Относительно жесточайшей инструкции по содержанию особо опасных преступников делалось много послабок, благодаря, с одной стороны, доброму расположению коменданта, с другой — огромной удаленности от столицы, с третьей — спокойному и приветливому поведению самих ссыльных, сумевших к тому же быть очень полезными. Так, Степан Васильевич часто подсказывал, как починить сломанное ружье, как сделать подъемный механизм для ремонта пятиметровой высоты ограждения, как изменить конструкцию лодки, чтобы она стала устойчивее и маневреннее. Наталья Федоровна делилась с Авдотьей Ангусаевой секретами моды, прически, ухода за собой. Из особой симпатии, выказывая полное доверие, комендант выпускал ссыльных в посад и даже в лес. Степан Васильевич часто ходил на охоту и на рыбалку и, не обращая внимания на удивление конвойных, часто брал с собой жену. Наташа и сама недурно освоила премудрости этих промыслов, азартно ловила рыбу в бурной воде Селенги, метко стреляла.
Рядом разворачивались странные, совершенно немыслимые в прошлой жизни отношения Степы и Есении. Она девица и красивая, и умная, хоть и не благородного происхождения, но и на крепостную непохожая, со сквозящем в каждом движении и взгляде чувством собственного достоинства. Не мудрено, что Степе она приглянулась. Есения же на него смотрела с благодарностью (как выяснилось, это он первый ее от жандармов укрыл), а где-то и с восхищением, но стоило ему на шаг ближе подойти шарахалась.
— По жениху своему тоскует, убитому, — потихоньку шептала госпоже Агашка.
— А ведь могла б и подпустить к себе Степу, пока живота не видно было, а потом “осчастливить”. Хоть и ссыльный, а все же князь, — думала Наташа и проникалась к дикарке невольным уважением.
Да и в остальном Есения делала для названных хозяев много хорошего. Одни отвары ее целебные, чудодейственные чего стоили. А охотилась так, что мужчины, белой завистью покрываясь, восторгались. И всегда она казалась собранной и рассудительной.

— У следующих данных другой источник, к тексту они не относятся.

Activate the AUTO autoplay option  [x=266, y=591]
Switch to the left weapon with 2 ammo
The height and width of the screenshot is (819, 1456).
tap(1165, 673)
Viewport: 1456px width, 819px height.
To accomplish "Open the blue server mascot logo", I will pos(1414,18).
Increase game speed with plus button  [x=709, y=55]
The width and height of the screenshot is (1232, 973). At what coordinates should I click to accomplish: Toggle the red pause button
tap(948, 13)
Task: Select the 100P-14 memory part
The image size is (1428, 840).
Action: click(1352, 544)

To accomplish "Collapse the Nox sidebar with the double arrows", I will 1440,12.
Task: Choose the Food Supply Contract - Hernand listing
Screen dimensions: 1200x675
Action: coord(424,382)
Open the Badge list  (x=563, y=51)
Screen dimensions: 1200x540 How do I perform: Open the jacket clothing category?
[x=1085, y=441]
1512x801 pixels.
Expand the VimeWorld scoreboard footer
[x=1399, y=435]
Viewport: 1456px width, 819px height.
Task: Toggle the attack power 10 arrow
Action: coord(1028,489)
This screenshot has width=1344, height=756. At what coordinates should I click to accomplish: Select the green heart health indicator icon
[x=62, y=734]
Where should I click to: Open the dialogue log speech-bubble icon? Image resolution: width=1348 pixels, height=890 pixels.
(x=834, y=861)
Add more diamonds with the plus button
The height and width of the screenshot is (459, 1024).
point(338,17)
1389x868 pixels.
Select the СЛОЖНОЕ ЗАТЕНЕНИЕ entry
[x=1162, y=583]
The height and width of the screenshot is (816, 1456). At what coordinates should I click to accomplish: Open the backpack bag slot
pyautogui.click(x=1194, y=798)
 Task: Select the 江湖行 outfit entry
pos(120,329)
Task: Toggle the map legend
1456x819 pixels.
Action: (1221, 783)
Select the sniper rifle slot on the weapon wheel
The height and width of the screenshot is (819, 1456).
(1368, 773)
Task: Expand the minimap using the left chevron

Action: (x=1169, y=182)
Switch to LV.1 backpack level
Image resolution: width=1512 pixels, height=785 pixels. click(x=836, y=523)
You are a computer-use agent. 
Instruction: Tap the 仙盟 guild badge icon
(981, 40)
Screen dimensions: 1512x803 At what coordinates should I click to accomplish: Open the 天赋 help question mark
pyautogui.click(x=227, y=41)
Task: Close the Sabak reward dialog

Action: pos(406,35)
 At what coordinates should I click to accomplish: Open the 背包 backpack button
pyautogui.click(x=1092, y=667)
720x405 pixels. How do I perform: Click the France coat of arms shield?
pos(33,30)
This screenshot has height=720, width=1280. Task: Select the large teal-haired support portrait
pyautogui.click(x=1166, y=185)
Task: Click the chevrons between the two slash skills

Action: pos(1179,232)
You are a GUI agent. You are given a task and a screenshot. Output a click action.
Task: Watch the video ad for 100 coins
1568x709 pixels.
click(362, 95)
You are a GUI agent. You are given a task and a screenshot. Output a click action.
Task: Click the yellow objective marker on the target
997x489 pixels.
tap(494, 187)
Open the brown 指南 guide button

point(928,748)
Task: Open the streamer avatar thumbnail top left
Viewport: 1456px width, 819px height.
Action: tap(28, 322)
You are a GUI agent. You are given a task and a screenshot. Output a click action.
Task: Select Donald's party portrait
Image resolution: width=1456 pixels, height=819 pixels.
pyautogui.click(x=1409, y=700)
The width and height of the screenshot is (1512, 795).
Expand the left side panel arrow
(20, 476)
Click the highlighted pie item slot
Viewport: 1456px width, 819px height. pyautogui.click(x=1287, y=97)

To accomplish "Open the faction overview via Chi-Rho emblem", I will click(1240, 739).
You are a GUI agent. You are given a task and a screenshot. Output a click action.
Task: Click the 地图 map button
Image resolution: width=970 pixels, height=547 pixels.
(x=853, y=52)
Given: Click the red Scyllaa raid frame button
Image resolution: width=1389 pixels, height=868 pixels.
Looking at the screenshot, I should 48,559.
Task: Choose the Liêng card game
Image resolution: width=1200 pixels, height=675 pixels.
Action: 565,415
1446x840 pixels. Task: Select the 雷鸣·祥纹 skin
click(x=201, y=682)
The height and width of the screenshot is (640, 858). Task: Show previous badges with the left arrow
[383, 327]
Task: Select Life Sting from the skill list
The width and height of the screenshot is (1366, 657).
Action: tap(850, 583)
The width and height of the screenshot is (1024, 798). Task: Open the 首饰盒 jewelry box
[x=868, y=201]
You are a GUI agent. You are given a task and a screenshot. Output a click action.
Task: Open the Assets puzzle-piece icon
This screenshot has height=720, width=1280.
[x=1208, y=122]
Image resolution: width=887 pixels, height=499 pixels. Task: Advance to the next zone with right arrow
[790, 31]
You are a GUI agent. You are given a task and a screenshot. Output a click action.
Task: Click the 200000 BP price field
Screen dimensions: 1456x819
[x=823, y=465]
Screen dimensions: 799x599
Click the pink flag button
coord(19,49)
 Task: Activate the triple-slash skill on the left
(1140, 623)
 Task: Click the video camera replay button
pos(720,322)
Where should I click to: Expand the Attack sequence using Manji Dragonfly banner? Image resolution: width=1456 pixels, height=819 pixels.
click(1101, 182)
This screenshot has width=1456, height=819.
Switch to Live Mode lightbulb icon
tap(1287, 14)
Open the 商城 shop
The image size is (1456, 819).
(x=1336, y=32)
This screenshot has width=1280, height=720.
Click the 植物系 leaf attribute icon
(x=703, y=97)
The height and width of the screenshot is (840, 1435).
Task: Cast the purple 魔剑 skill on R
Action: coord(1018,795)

Тем более неожиданным стало увидеть зареванную Есению с узелком скудных пожитков в руках. Как выяснилось, Митроха — один из двух дворовых людей Лопухиных — не иначе как по доброте душевной просветил новенькую служанку, что по факту она теперь крепостная. И значит, и дитя ее родится крепостным. А, не дай бог, случится что с хозяевами, поведут их продавать на рынок как скотинку. Попытаются бежать — запорют досмерти.
В общем, наслушавшись Митрохи, собралась она в бега податься, пока дите еще не на руках, а под сердцем. Но в последний момент сообразила, что сколь бы она с лесом не роднилась, а в феврале одной на сносях ей в забайкальской тайге не выжить. Как выйти к ближайшему поселку она не знает. Да и где он — ближайший? Может, за сотни верст. Если же роды в глуши застанут, то и подумать страшно. Села тогда Сеня на печную приступку и — невиданное дело — расплакалась. За тем занятием Агашка ее и застала. Привела в господскую хатёнку.